The Institute’s annual survey of the health impacts of coal in Australia, published in the journal Environmental Health Perspectives, found the Australian government’s approval of coal as a fuel source had been responsible for over 80,000 premature deaths in Australia over the past 15 years.
The most recent report from the Institute’s Australian Health Foundation (AHF) found that coal consumption was the leading cause of premature death among Australian adults aged 20-64 years in 2015.
Coal power stations are the largest source of carbon emissions in Australia and emit about 40 per cent of Australia’s CO2 emissions, according to the report.

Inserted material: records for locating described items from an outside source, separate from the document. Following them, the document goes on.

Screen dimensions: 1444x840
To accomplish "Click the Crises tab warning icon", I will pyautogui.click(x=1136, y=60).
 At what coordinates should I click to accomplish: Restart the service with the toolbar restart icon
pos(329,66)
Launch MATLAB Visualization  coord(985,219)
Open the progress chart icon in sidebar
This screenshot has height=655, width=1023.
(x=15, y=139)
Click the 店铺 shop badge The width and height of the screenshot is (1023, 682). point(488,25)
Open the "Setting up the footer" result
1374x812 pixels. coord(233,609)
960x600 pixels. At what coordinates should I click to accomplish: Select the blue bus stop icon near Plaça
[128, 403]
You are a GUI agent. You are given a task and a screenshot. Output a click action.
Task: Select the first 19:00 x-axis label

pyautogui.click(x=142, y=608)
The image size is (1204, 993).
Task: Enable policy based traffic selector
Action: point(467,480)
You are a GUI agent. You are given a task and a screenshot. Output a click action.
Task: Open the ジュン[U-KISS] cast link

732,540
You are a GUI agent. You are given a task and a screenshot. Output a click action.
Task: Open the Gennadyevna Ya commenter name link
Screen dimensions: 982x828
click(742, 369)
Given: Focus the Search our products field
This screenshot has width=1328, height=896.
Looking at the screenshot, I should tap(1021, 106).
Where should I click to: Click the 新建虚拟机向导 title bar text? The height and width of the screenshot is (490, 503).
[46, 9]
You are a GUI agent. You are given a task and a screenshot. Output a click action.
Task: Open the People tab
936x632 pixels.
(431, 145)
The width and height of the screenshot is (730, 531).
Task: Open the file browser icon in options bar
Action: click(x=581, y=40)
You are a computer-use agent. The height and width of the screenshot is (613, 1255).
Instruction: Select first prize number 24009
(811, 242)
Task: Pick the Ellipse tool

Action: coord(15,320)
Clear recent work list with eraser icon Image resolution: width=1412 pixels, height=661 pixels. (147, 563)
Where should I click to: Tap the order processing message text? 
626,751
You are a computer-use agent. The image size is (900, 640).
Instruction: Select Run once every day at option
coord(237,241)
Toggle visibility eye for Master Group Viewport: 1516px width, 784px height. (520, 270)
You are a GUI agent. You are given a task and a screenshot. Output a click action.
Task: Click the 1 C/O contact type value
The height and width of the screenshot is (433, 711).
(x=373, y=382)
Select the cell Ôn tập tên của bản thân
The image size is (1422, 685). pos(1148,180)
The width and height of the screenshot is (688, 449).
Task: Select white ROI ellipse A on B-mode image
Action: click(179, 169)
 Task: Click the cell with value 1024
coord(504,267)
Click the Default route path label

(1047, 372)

According to the Australian Bureau of Statistics, there were 946 coal-burning power stations operating in 2015, with an average capacity of 7.8 million megawatts, and an annual carbon dioxide emissions of about 1.5 billion tonnes.
The health effects associated with coal have been well documented, but the extent to which coal has been associated with human health has not yet been quantified.
The report says that the impact of coal is “significantly higher” than other fossil fuels.
According the report, coal-burner health impacts included premature death and long-term respiratory problems, increased cancer risk and reduced lifespan, among other health effects.
The impact of the coal industry on air quality The health impacts associated with fossil fuel emissions are also well documented.
According a 2016 report by the Australian Research Council, the health benefits of coal were found to be “significant” in areas of the world where coal production is relatively low and the country has an abundance of water.
“Compared with other fossil fuel combustion sources, the air pollution and greenhouse gas emissions associated with burning coal are significantly higher,” the report states.
“There is evidence that coal combustion emits more CO2 than other fuels, and that coal burning causes more CO 2 than other sources of energy.”
The AFRC report said the health impact of CO2 from coal was comparable to the impact from methane, but also compared to the impacts from carbon dioxide, nitrogen oxides and heavy metals.
“A high-quality analysis of the CO2 released by coal combustion and the health implications of coal combustion could potentially contribute to reducing the harmful effects of CO 2 emissions on the environment,” the AFRS report states, adding that “coal-fired electricity generation has been found to have significant health impacts in the general population.”